Functional Threshold Power (FTP) is a widely used cycling metric that could help you to improve your training and coaching. In simple terms, FTP is the average watts numbers that a rider can maintain over the course of an hour. Also, FTP can be used to measure the fitness of the rider.
FTP is measured in watts per kilo, where the power produced is divided by the weight of the rider. FTP is helpful because it’s a count which you can monitor. Thus, it helps you track your progress when you practice regularly.
When combined with mass and, preferably, heart rate results, FTP is frequently used as the most useful indicator of health. If you are preparing for a race, you can monitor your progress by measuring FTP every 4 weeks. A bike with a smart trainer or power meter will help you measure your FTP.
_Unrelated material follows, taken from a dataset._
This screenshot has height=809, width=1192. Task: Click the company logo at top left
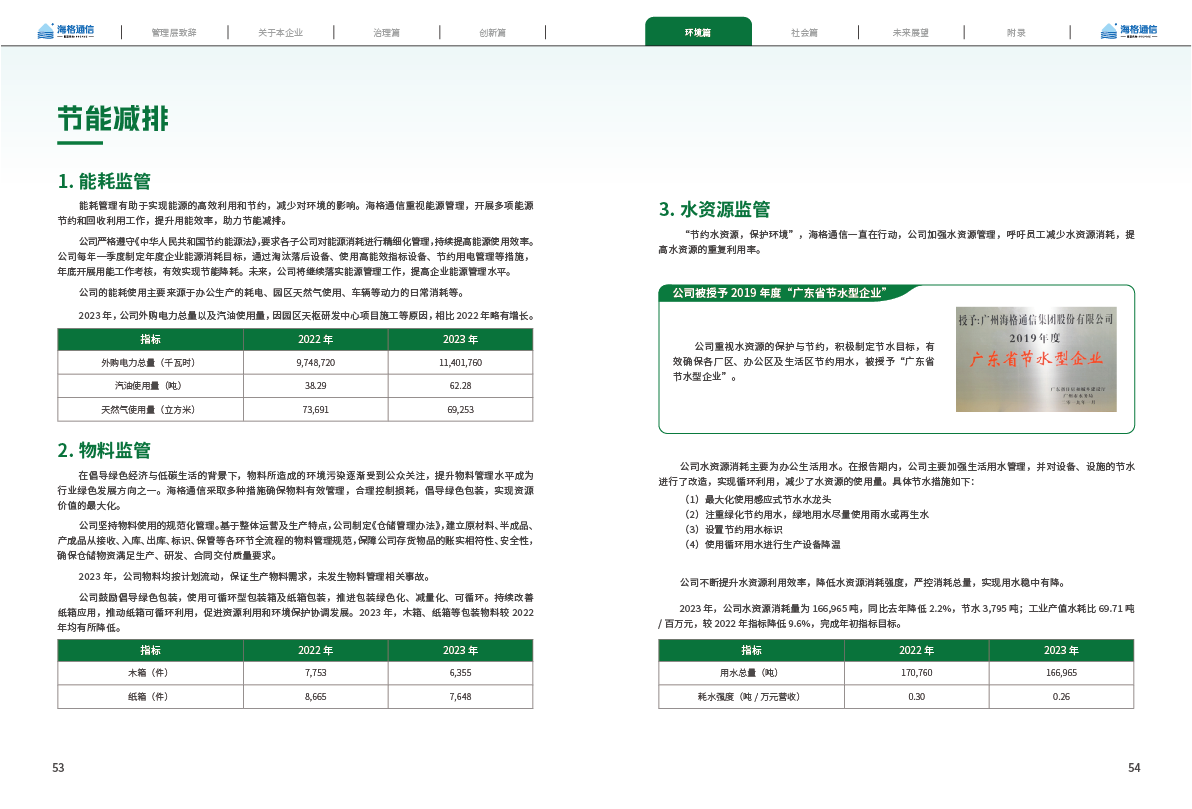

Most coaches use FTP to program cyclist’s workouts to help achieve specific interval sets. By doing regular FTP tests, you are likely to analyze whether your workouts are working for you or not. This way, you can make changes to get better results.
FTP for average casual cyclists will be 2.5-3.0 Watts/Kg. People who compete on a regular basis can have a power to weight ratio of 3.0-3.75. When you get past 3.75-4.25, you’re talking about local elite racers. Domestic pro is something above 4.25, and it gets higher from that.
Generally, 3 to 7 points per week is considered is a good ramp rate increase. Below are samples workout that will assist you in preparing the next block of threshold training:
Begin with a ten-minute warm-up in your fitness zone, followed by some one-minute fast-paced efforts (above 110rpm). This will allow you to strengthen your muscles more quickly and get ready for the major aspect of the workout. Perform 3-10 minute intervals at 91-95 percent of your FTP and try to keep a consistent performance, recovering for 5 minutes with a fast spin between each phase.
If you’re riding outdoors, go all out for the last 400 m to really push your maximal oxygen uptake system. Finish your cycle with 30 minutes in your fitness area, maintaining a high cadence. If you are preparing to take the hills on Saturday do this exercise on Wednesday or Thursday and take Friday off. Other variations of the FTP workout could be 2×20 min intervals, 3X15 min intervals with 8 min recovery.
FTP is vital to calibrate your workout and training intensity. Use FTP tests to improve your speed and determine whether your training plan is effective. If it is, you should see a steady increase in your FTP. However, if your FTP is stagnant or declines in two consecutive tests, then you need to adjust your training or consult with your coach.